De resto, acompanha-se a fundamentação jurídica da sentença em crise, por, além do mais, se mostrar confortada na doutrina que emerge do douto Acórdão deste Colendo STA, de 15/06/2016, tirado no âmbito do Processo n.º 01101/15, segundo a qual “I - Na pendência do procedimento de inspeção podem ser alterados os fins e a extensão daquele, posto que tal conste de despacho fundamentado da entidade que o tiver ordenado, o art.º 15.º, n.º 1 do Regime Complementar do Procedimento de Inspecção Tributária (aprovado pelo art.º 1.º do Dec-Lei n.º 413/98, de 31 de Dezembro). // II - Verifica-se falta de fundamentação da decisão que determinou o alargamento da acção inspectiva quando foi alargado o âmbito da acção inspectiva, sem que disso fosse dado conhecimento ao contribuinte, pois diz-se «houve necessidade de alargar o seu âmbito» quando o art.º 42.º do Regime Complementar do Procedimento de Inspecção Tributária apenas prevê que a notificação dos actos de inspecção possa ser efectuada ou no momento da prática dos actos de inspecção ou em momento anterior e nunca em momento posterior, como aqui ocorreu. // III - Tendo em conta, que o sujeito passivo, não foi devidamente notificado através de despacho fundamentado, da alteração dos fins, do âmbito e da extensão do procedimento inspectivo pela entidade que o ordenou, todas as conclusões referentes ao relatório de inspecção, relativas a tal alargamento são ilegais e, não poderão ter validade fiscal, nem fundamentar qualquer acto de liquidação. // IV - São impugnáveis os actos lesivos praticados no procedimento inspectivo, por desconformes com a lei, ofendendo, em consequência disso, os princípios constitucionais da legalidade, da proporcionalidade e da necessidade, ao causar transtornos superiores aos que a realização do direito à tributação implicava, da imparcialidade na aplicação do princípio da proporcionalidade e da garantia do sujeito passivo em ser constrangido a um procedimento inspectivo confinado aos limites fixados na lei. (…)”.
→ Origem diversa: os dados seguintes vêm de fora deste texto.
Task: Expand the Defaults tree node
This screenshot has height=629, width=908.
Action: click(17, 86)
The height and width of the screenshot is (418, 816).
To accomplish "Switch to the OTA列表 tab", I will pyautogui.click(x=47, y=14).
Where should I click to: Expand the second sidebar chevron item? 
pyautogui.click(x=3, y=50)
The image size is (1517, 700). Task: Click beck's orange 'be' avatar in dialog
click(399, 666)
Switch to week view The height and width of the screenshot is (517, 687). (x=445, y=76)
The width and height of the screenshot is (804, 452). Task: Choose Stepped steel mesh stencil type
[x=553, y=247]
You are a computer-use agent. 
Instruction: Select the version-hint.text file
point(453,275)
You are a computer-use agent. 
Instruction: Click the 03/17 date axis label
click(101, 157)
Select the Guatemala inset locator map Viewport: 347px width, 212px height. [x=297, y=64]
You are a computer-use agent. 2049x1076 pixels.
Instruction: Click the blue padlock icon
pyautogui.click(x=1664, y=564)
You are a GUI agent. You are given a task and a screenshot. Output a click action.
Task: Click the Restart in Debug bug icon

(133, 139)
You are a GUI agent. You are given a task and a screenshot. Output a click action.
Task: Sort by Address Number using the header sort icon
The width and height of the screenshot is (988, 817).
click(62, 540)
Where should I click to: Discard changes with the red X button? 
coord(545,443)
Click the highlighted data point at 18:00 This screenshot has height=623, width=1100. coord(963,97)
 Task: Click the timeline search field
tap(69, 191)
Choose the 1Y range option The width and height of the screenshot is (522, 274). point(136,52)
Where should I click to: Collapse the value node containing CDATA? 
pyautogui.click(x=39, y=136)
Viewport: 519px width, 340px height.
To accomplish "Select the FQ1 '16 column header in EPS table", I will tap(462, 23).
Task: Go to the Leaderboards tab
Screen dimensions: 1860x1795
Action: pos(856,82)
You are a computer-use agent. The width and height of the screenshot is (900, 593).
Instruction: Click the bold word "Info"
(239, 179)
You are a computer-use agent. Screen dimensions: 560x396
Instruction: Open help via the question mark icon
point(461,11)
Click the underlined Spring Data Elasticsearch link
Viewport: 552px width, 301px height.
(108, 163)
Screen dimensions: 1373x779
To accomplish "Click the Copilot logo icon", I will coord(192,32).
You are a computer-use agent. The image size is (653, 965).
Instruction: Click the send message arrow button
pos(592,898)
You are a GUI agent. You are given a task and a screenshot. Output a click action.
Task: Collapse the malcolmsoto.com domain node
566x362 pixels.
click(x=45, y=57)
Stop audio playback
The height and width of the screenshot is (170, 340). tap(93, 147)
Assim sendo, forçoso é concluir que ocorreu in casu a violação dessa formalidade essencial do procedimento de inspeção tributária e, consequentemente, que foi infringido o disposto nos citados preceitos do RCPIT.

Acresce que, conforme foi, elucidativamente, explicitado na sentença em crise, asserção que o Ministério Público sufraga inteiramente, a preterição da notificação do despacho fundamentado que procedeu à ampliação do âmbito e da extensão da ação inspetiva vicia e contamina o ato de liquidação, determinando a sua invalidade, facto que prejudica o conhecimento dos demais vícios que lhe foram assacados pela Impugnante, de harmonia com o que dispõe o artigo 124.º do CPPT.

4 – Notificadas as partes do parecer do Ministério Público, veio a recorrente responder nos seguintes termos:

1. A Digna Procuradora-Geral Adjunta sufraga inteiramente a sentença recorrida, quando entende que “a preterição da notificação do despacho fundamentado que procedeu à ampliação do âmbito e da extensão da ação inspetiva vicia e contamina o ato de liquidação, determinando a sua invalidade, facto que prejudica o conhecimento dos demais vícios que lhe foram assacados pela Impugnante, de harmonia com o que dispõe o artigo 124.º do CPPT”.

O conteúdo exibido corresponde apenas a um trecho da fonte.